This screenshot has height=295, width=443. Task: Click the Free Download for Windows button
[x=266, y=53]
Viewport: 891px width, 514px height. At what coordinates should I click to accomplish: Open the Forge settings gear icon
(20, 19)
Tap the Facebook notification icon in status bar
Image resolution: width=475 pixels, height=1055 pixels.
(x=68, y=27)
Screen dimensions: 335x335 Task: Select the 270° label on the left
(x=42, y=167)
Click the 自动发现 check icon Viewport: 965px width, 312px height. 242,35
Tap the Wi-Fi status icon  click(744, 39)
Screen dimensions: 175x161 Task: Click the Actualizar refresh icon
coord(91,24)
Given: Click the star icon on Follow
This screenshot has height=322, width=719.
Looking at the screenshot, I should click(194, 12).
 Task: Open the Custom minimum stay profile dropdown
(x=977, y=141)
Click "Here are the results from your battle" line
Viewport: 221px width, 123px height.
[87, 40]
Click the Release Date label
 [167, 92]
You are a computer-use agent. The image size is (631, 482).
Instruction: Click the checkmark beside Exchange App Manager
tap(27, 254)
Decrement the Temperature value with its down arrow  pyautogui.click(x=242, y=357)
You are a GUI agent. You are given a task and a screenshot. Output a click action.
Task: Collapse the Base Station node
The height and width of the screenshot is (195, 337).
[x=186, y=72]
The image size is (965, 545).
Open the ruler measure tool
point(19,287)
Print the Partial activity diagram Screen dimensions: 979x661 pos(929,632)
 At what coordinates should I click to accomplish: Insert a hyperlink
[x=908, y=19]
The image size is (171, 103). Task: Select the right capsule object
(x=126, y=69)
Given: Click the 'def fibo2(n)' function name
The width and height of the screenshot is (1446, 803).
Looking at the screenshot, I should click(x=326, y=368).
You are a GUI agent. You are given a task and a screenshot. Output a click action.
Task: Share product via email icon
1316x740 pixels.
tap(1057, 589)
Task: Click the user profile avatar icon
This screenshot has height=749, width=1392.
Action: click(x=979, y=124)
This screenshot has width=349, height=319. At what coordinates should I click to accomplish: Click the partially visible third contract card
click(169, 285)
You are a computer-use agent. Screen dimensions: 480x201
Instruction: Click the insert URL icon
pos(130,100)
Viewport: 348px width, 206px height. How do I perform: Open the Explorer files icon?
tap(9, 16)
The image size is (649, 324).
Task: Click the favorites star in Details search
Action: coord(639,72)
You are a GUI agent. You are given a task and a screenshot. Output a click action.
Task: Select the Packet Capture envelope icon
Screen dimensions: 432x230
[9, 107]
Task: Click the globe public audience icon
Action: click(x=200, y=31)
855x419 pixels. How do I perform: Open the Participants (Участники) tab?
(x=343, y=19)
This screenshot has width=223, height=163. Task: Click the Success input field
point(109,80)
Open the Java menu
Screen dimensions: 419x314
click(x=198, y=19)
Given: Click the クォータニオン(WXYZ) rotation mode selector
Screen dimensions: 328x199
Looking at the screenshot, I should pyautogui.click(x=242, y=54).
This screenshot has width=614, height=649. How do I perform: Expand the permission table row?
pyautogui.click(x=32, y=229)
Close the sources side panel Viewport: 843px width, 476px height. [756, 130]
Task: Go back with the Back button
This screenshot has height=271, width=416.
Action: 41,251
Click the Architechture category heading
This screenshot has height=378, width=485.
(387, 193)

==================================================

**Brief**
Above are some lines. Repeat exactly, and only, those from the line that has "The image size is (171, 103)." through the line that has "You are a computer-use agent. Screen".

**Answer section**
The image size is (171, 103). Task: Select the right capsule object
(x=126, y=69)
Given: Click the 'def fibo2(n)' function name
The width and height of the screenshot is (1446, 803).
Looking at the screenshot, I should click(x=326, y=368).
You are a GUI agent. You are given a task and a screenshot. Output a click action.
Task: Share product via email icon
1316x740 pixels.
tap(1057, 589)
Task: Click the user profile avatar icon
This screenshot has height=749, width=1392.
Action: click(x=979, y=124)
This screenshot has width=349, height=319. At what coordinates should I click to accomplish: Click the partially visible third contract card
click(169, 285)
You are a computer-use agent. Screen dimensions: 480x201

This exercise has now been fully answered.